Who needs tongue tie release?

Babies that experience feeding difficulties who have a tongue tie may benefit from having it divided. 

Babies and children with a tongue tie that feed adequately and gain weight at the expected rate do not require any treatment.  

 

What does a tongue tie release involve?

Tongue tie release, also known as ‘frenotomy’ is the most commonly used treatment for tongue tie around the world. It involves cutting through the fold of skin using scissors. For babies less than 3 months old, this is usually done in the outpatient clinic and it doesn’t require an anaesthetic or pain relief as it is a relatively minor procedure.  

Although parents’ biggest concern about the procedure is usually the fear that the baby will be in pain, the procedure is generally well tolerated by most babies and they are able to feed straight after having it.  

Babies are wrapped tightly in a towel to stop them wriggling, and most will begin to cry a little because they do not like this. As soon as the procedure is finished - this takes a few seconds - the towel is unwrapped and most babies stop crying straight away. The baby is taken back to its parents and fed immediately, by either breast or bottle. Newborn babies often sleep through the whole treatment. Usually, there are only a few drops of blood.  

A general anaesthetic (being put to sleep) is usually used for babies older than three months old. This is very safe for otherwise healthy babies, but parents often wish to consider alternatives to tongue tie release if this is required.

 

Risks of tongue tie release

  • Bleeding.

  • Infection.

  • Recurrence/scarring.

  • Damage to glands that produce saliva or the salivary ducts.

  • No improvement of symptoms.

Aftercare

If your baby has a tongue tie release in the outpatient clinic we usually need you to stay for 10-15 min to make sure that they are feeding well and there is no bleeding. If your baby requires a general anaesthetic to have a tongue tie release, they can be discharged home after recovering from the anaesthetic.
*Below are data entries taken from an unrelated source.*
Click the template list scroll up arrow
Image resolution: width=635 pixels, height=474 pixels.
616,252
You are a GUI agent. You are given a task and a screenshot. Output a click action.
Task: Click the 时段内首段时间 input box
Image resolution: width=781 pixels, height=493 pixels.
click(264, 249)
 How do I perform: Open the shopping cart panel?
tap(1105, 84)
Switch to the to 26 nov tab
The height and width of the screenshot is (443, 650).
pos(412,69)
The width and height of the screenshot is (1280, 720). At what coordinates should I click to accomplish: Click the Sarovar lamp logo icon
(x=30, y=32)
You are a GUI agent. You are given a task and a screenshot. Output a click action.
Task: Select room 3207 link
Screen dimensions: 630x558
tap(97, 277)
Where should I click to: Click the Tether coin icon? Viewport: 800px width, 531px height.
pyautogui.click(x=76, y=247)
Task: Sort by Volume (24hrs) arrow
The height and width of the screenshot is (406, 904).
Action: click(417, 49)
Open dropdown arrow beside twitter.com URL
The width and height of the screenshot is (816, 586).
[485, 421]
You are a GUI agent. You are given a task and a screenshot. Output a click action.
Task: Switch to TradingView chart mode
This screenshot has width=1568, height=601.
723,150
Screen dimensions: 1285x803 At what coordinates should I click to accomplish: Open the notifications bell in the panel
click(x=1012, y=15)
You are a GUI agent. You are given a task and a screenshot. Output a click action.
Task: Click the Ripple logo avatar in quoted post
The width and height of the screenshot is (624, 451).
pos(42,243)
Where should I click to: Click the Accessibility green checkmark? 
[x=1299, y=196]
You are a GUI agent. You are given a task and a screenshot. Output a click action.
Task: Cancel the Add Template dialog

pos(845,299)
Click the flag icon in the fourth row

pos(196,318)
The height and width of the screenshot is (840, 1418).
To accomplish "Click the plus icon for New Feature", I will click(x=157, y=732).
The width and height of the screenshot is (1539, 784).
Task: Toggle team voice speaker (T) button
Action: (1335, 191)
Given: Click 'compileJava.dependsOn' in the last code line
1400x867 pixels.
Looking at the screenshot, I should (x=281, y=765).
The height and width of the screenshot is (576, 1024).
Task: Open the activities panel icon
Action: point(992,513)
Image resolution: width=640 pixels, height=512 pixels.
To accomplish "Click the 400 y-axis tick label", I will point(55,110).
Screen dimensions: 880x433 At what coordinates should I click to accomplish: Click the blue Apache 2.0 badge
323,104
In most cases pain relief following the procedure is not required.

What are the alternatives to tongue tie release?

  • If not causing any problems, tongue ties do not need to be divided at all.

  • Nipple shields can be used when nipple soreness becomes a problem.

  • Switch to bottle feeding, either with expressed breat milk or formula. Some babies find different teats easier.

  • Mothers of older babies (4 months plus) may consider early weaning, although you should take advice from your Health Visitor about how to do this. Although 6 months is the recommended weaning age, if there is a tongue tie causing feeding difficulty in a baby older than 3 months, they would need to be put to sleep to cut it, so many parents feel that early weaning is preferable.

I think my baby has a tongue tie that is causing feeding difficulty. What should I do?

The ENT Department at Derriford Hospital, Plymouth runs a specialist NHS tongue tie service. If you think your baby has a tongue tie that may need to be cut, ask you GP, Health Visitor or Midwife for a referral to ENT at Derriford Hospital.

Remember:

  • Breast feeding may take time to establish, so referral is not usually accepted before the baby is 2 weeks old.

  • Babies older than 3 months usually need to be put to sleep if tongue tie division is needed.

  • Older babies approaching 3 months will be prioritised for appointment. Derriford ENT will do their best to see all babies with suspected tongue tie before 3 months, but this does rely on receiving the referral in time.

  • The best age for a baby to be referred is at around 1 month old.

  • A tongue tie that is not causing feeding problems does not need to be cut.